How regulation frames the issue
The GDPR and the EU AI Act place strict rules around personal data used in ML. Both were drafted before the surge in GenAI, and that timing influenced how regulators treat trained models. Some policymakers work from the premise that releasing a model is similar to releasing the dataset itself. Recent shifts in United States policy show that national approaches can diverge, but the core regulatory pressure remains strong in the European Union.
The study argues that trained models do not carry the same type of exposure as raw data. To learn something about a person, an attacker would first need to run a privacy attack. That extra step changes the threat landscape. It creates a barrier that is not part of traditional database disclosure, where sensitive fields may be visible without additional effort.
Membership inference attacks are harder than they look
Membership inference attacks are the most common type of privacy attack used to assess how training data might be exposed in ML systems. These attacks aim to determine whether a specific data point was part of the dataset used to train a model.
Two conditions are needed before a membership inference attack can lead to firm conclusions.
First, the training data would need to be an exhaustive sample of a population. This is rare in practice. When a dataset is not exhaustive, an attacker cannot be sure that a target person was included because others may share the same visible attributes. In these cases, the target can still deny being part of the dataset.
Second, the confidential attributes linked to those shared visible attributes would need to be the same across all matching records. If the confidential attributes differ, the attacker cannot pinpoint the true confidential value for the target, even if the attacker suspects the target was included. The report notes that such uniformity in confidential attributes is uncommon.
These two conditions have long been studied in statistical disclosure control. Sampling prevents identity certainty. Diversity in confidential attributes prevents sensitive attribute disclosure. Most ML training datasets satisfy both conditions, which limits what membership inference attacks can reveal.
The analysis also reviews the technical limits of existing attacks. It lists four requirements for a membership inference attack to succeed:
- The model under attack should not be overfitted.
- It should have strong test accuracy.
- The attack itself must produce reliable membership signals.
- It must also have reasonable computational cost.
According to the report, no published membership inference attack meets all four requirements at the same time. Some attacks work only when the target model is overfitted, but such models do not perform well on their main tasks.
Property inference reveals very little about people
Property inference attacks aim to learn general characteristics of a training dataset. Examples include whether the dataset contains noisy images or whether a model was trained mostly on pictures of a specific demographic. These findings may reveal biases in the training data, but they do not expose sensitive information about specific people.

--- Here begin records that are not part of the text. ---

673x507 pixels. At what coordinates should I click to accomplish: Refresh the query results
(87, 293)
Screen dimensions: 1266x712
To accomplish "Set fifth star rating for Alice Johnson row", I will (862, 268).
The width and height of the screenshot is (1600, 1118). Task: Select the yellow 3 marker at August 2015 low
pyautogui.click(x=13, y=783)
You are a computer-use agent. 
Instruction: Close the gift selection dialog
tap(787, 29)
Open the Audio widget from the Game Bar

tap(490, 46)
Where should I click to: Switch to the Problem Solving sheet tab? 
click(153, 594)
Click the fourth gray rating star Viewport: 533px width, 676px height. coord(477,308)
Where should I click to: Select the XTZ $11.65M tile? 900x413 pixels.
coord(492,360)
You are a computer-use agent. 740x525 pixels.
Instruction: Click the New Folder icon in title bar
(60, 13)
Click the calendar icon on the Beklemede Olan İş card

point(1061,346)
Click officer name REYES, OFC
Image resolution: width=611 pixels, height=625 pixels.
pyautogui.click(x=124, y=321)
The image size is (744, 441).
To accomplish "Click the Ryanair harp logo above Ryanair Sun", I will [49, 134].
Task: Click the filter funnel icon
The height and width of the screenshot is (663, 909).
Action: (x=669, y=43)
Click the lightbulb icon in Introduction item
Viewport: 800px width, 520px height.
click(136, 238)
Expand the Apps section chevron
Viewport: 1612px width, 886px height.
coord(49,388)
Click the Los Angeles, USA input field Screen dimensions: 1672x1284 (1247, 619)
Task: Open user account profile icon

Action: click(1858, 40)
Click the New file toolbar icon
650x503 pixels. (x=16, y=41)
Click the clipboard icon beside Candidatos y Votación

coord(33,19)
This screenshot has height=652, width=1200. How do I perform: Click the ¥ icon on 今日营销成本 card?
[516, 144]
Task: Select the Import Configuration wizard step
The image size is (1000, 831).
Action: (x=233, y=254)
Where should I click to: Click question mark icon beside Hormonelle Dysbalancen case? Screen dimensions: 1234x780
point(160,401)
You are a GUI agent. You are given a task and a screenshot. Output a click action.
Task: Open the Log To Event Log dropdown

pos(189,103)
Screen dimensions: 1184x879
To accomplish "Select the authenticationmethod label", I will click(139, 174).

The report argues that property inference should not be viewed as a privacy attack against individuals. Instead, it serves as an auditing tool. It can show whether a model producer relied on unrepresentative data or made poor data collection choices.
That information may be relevant to regulators or procurement teams, but it does not compromise anyone’s privacy unless the training set contains only one or two individuals. That situation can occur in federated learning, but it is rare in most enterprise use cases.
Reconstruction attacks have practical boundaries
Reconstruction attacks attempt to recover parts of the original training data. Older theoretical work showed that reconstruction is possible in certain database settings when queries leak too much information. The report notes that similar ideas appear in ML when models memorize training points. Overfitting makes memorization more likely.
Some studies have shown partial success in reconstructing faces or text samples. These experiments tend to rely on models that are small, overtrained, or built with weak regularization. They also require favorable conditions, such as access to gradients in federated learning. These gradients are normally visible only to the server and not to outside attackers.
Reconstruction based solely on observing the final model is far more difficult. To recreate a tabular record, an attacker would need to test every possible combination of attribute values. The search space quickly becomes too large to exhaust. Even if an attacker guesses a plausible record, the attacker has no objective way to verify that the guessed record was part of the training data. Membership inference can serve as that check, but then reconstruction inherits the weaknesses of membership inference.